Seperti halnya suku Mbare
di Kabupaten Nagekeo, Flores, Nusa Tenggara Timur. Bagi masyarakat
suku Mbare, tanah, air dan seluruh kandungan yang terdapat didalamnya
adalah warisan leluhur yang pantang untuk ditentang. Sehingga, segala
sesuatu yang berhubungan dengan alam selalu disertai dengan ritual
adat. Jadwal prosesi adat saban tahun harus dipatuhi, sebab itu
menjadi acuan untuk bercocok tanam, melaut termasuk pula berburu.
Lewat prosesi pula, etnis Mbare lebih waspada menghadapi bencana atau
malapetaka. Jika mengingkari aturan adat, mereka yakin musibah bakal
melanda. Setidaknya, hal itulah yang diwariskan nenek moyang mereka
sejak ratusan tahun silam.
Salah satu tradisi suku
Mbare yang tak lekang ditelan waktu adalah Mbela, sebuah prosesi
tinju adat sebagai luapan rasa syukur atas hasil panen mereka.
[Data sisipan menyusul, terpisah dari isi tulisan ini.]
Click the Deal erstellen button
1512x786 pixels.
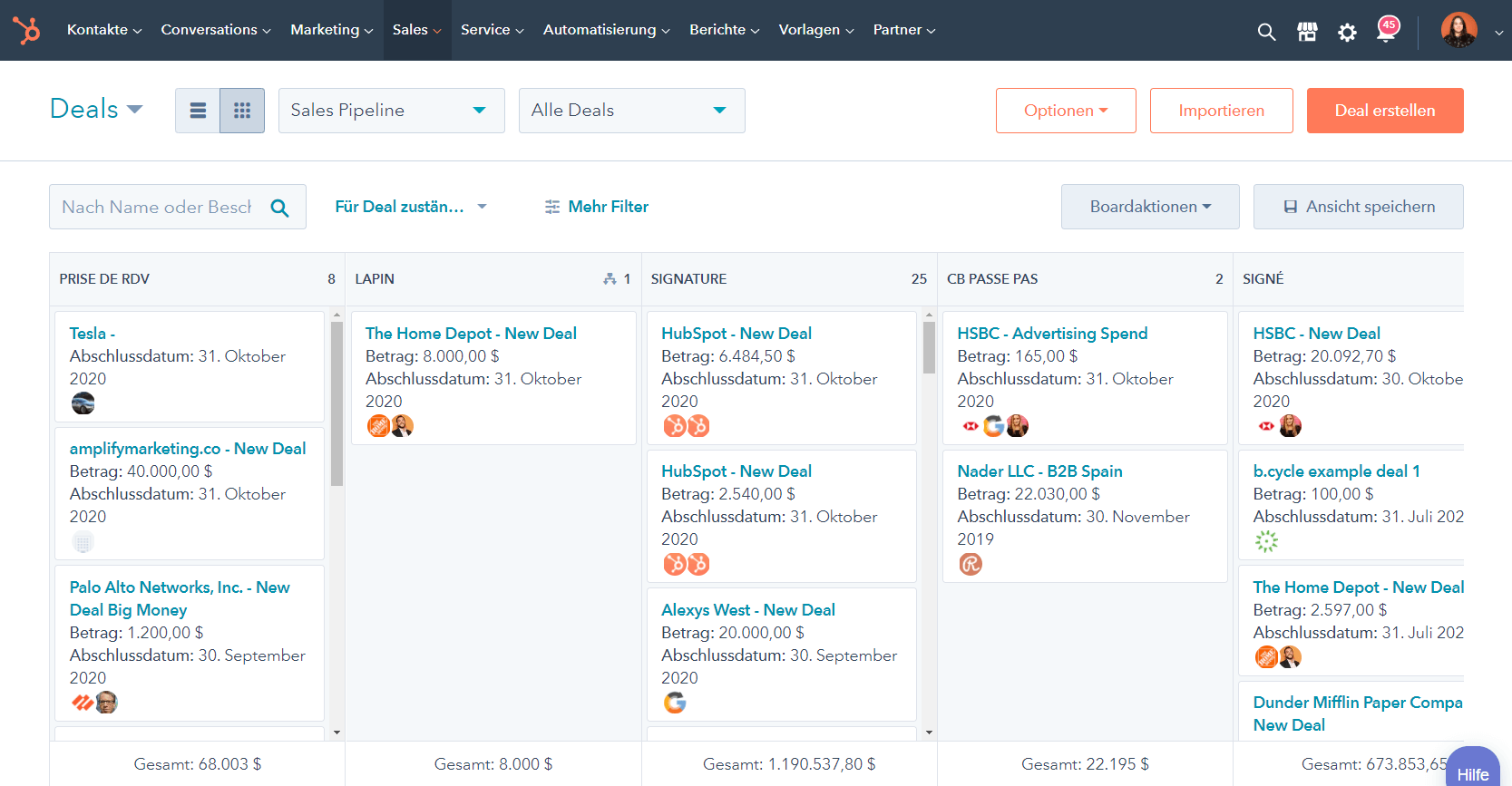pos(1384,111)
Pergelaran Mbela adalah puncak dari segala bentuk ritual adat yang
dilangsungkan dalam setahun. Jika dikaitkan dengan kelender adat,
Mbela biasanya dilaksanakan pada musim kemarau sesudah panen. Tradisi
Mbela disertai juga dengan prosesi lain yang dapat menentukan jadwal
tanam, melaut sampai berburu. Disinilah, tetua adat melihat pertanda
akan baik buruknya kondisi alam maupun keberlangsungan hidup dalam
suku dikemudian hari. Setidaknya, ini adalah rambu bagi warga Mbare
untuk lebih waspada dengan alam maupun sesamanya.
Menjelang prosesi Mbela, masyarakat suku Mbare harus meninggalkan seluruh akifitasnya. Irama gong yang dipukul bertalu-talu memecah kesunyian malam, berkumandang mengajak seluruh warga suku berkumpul dalam kampung adat.
Mbela, bukanlah
perkelahian jalanan. Ini adalah tinju murni warisan leluhur, yang
dilakukan sejumlah suku di Nagekeo secara bergiliran sesuai peredaran
bulan. Walaupun beberapa suku dikawasan kecamatan Boawae kabupaten
Nagekeo menyebut tinju adat ini dengan Etu, seluruh prosesnya tidak
jauh berbeda.
Pada setiap ajang
pertarungan, lelaki Mbare yang ditunjuk harus siap melaksanakan
perintah untuk memasuki arena. Mereka tak boleh mengelak, apalagi
sampai menolak. Demi harga diri sebagai seorang ksatria, sang lelaki
tak boleh gentar. Mereka harus menjadi lelaki sejati meski wajah
babak belur.
Lelaki yang lahir dalam suku Mbare, tak akan bisa menolak takdir sebagai petarung. Dari belia, ritual Mbela sudah begitu akrab dengan mereka. Tak heran, ksatria cilik turut hadir menguji ketangkasan dalam pentas adu fisik ini. Inilah sebuah nilai kepercayaan suku Mbare yang ditanam kepada warganya semenjak belia. Tak ada urusan dengan rasa takut, para lelaki dan bocah Mbare paham betul menghormati tradisi tanpa melahirkan amarah dan dendam berlarut-larut.
Dalam Mbela, sang
petarung menggunakan gwolet, sebagai alat meninju lawan yang terbuat
dari lilitan nilon jala ikan dan didalamnya berisi tulang batang daun
lontar. Ujung gwolet dilengkapi pula dengan butiran pasir yang
direkatkan dengan getah pohon ara. Sudah tentu yang terkena pukulan
gwolet, pasti bakal nyeri. Tapi mereka percaya, rasa sakit ataupun
darah yang mengucur demi adat adalah penghormatan pada warisan
leluhur.
Aksi petarung membakar emosi penonton diluar arena |
Arena Mbela. Disinilah aksi sang ksatria lelaki Mbare mempertahankan warisan leluhur |
Penulis: Yanto Mana Tappi
Baca keseluruhan artikel...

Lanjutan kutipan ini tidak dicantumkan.